- Quali muscoli vengono allenati con l'affondo indietro con bilanciere?
- L'affondo indietro con bilanciere coinvolge principalmente quadricipiti, glutei e femorali. In maniera secondaria attiva anche gli addominali per la stabilità e i polpacci per il mantenimento dell'equilibrio durante l'esecuzione.
- Che attrezzatura serve e ci sono alternative al bilanciere?
- Per eseguire l'affondo indietro serve un bilanciere con eventuali dischi per il carico desiderato. In alternativa puoi usare manubri, kettlebell o anche solo il peso corporeo per iniziare e concentrarti sulla tecnica.
- L'affondo indietro con bilanciere è adatto ai principianti?
- È un esercizio efficace ma richiede un buon controllo posturale. I principianti possono iniziare senza carico o con manubri leggeri, imparando prima la corretta esecuzione e l'equilibrio prima di passare al bilanciere.
- Quali sono gli errori più comuni nell'affondo indietro e come evitarli?
- Errori frequenti includono piegare il busto in avanti, fare passi troppo corti o lunghi e far collassare il ginocchio anteriore verso l'interno. Mantieni il tronco eretto, il core contratto e controlla la posizione di piedi e ginocchia in ogni ripetizione.
- Quante serie e ripetizioni sono consigliate per l'affondo indietro con bilanciere?

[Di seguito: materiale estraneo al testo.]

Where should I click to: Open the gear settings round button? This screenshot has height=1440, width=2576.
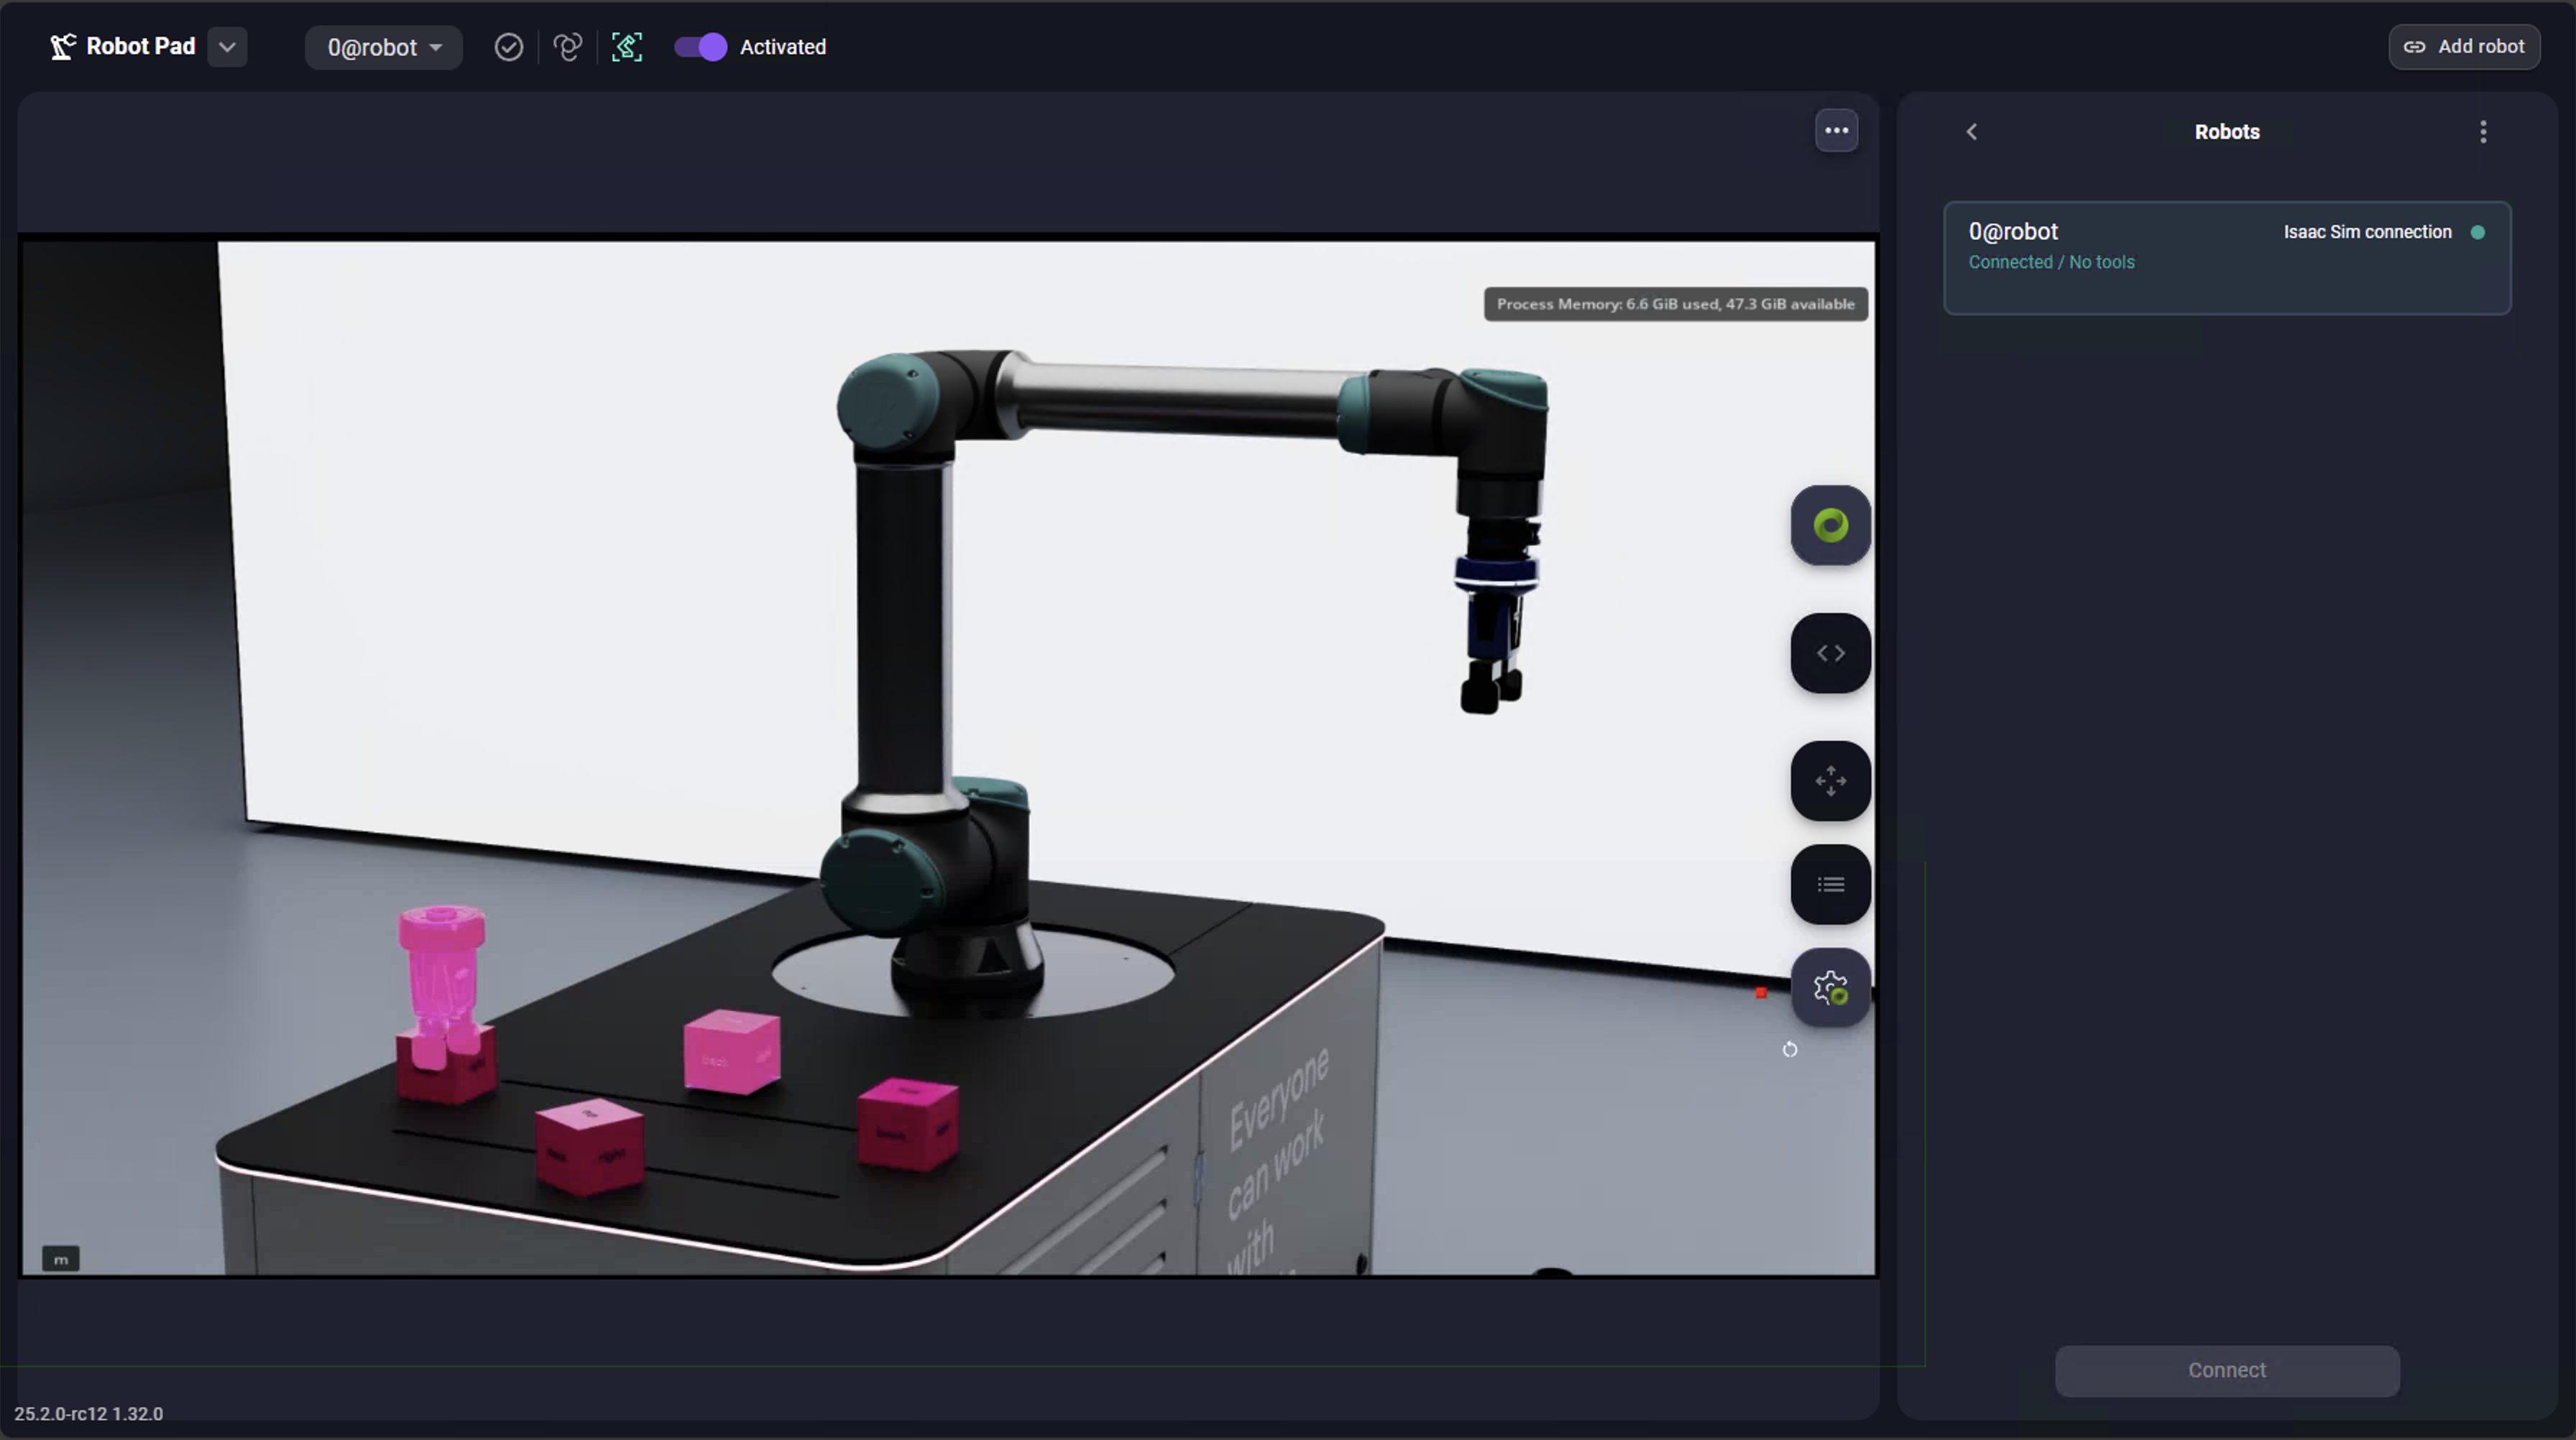click(x=1830, y=989)
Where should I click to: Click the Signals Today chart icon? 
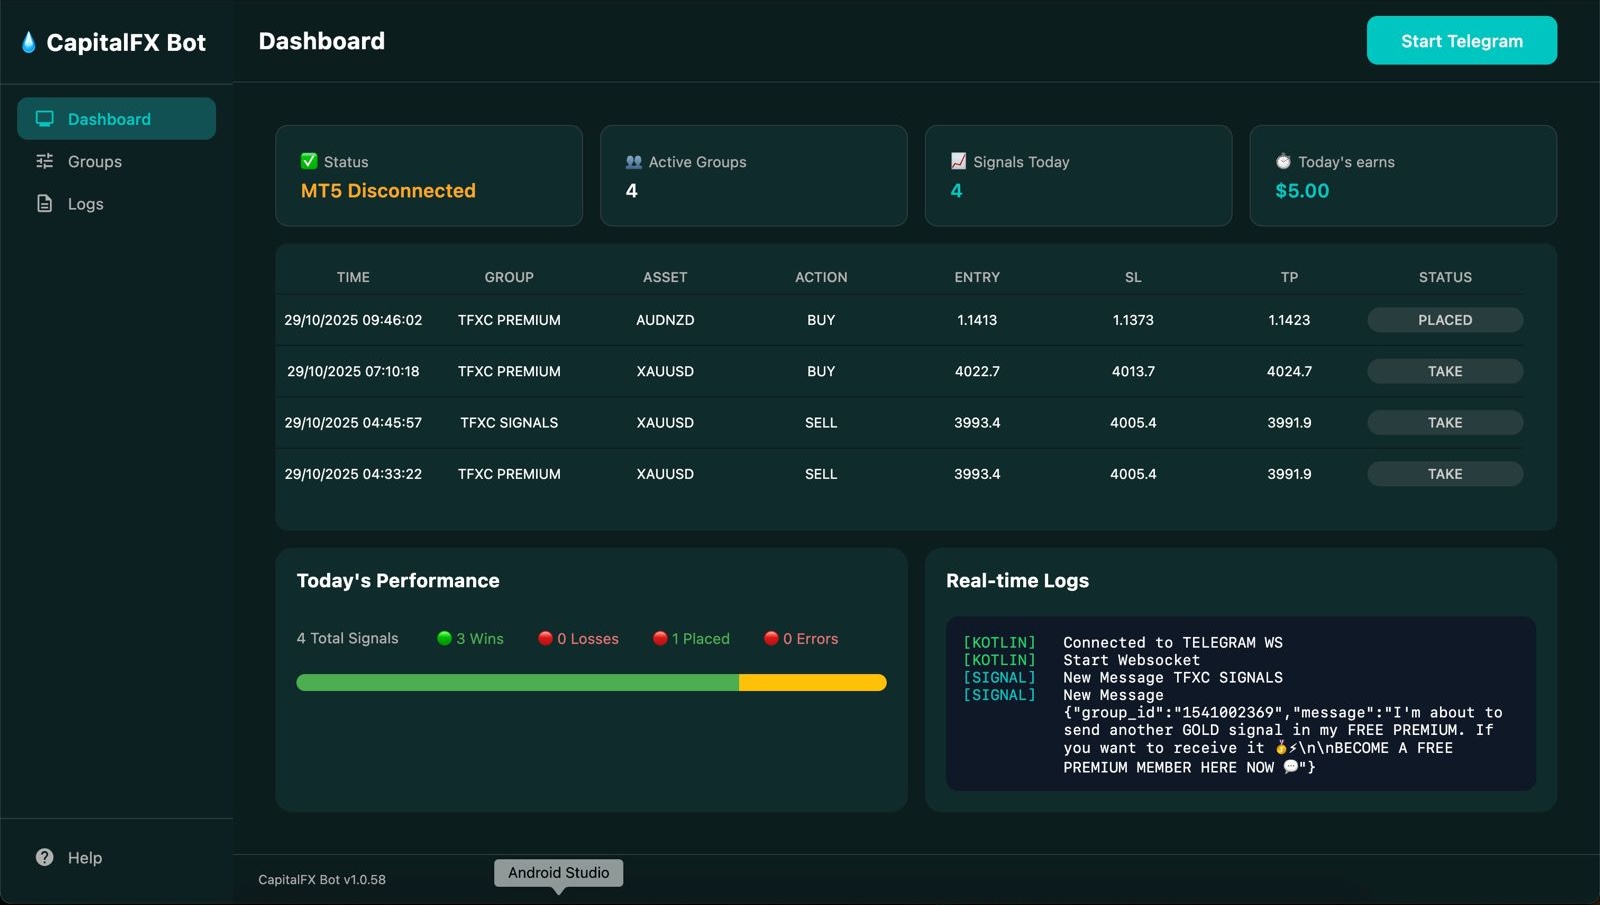coord(960,161)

- Per forza e ipertrofia si consigliano 3-4 serie da 8-12 ripetizioni per gamba, con un carico che permetta un'esecuzione corretta. Per resistenza muscolare si possono fare 12-15 ripetizioni con peso leggermente inferiore.
- Ci sono precauzioni di sicurezza da seguire con questo esercizio?
- Assicurati di utilizzare un bilanciere ben posizionato sulle spalle e di bloccarlo con i fermi. Esegui l'affondo in un'area libera da ostacoli e, se usi carichi elevati, considera di lavorare su un rack con supporti di sicurezza.
- Quali varianti dell'affondo indietro posso provare per diversificare l'allenamento?
- Puoi provare l'affondo indietro con salto per potenza esplosiva, l'affondo bulgaro con piede posteriore su panca per maggiore enfasi sui quadricipiti, o usare un bilanciere frontale per coinvolgere maggiormente il core. Le varianti aiutano a stimolare i muscoli in modi diversi.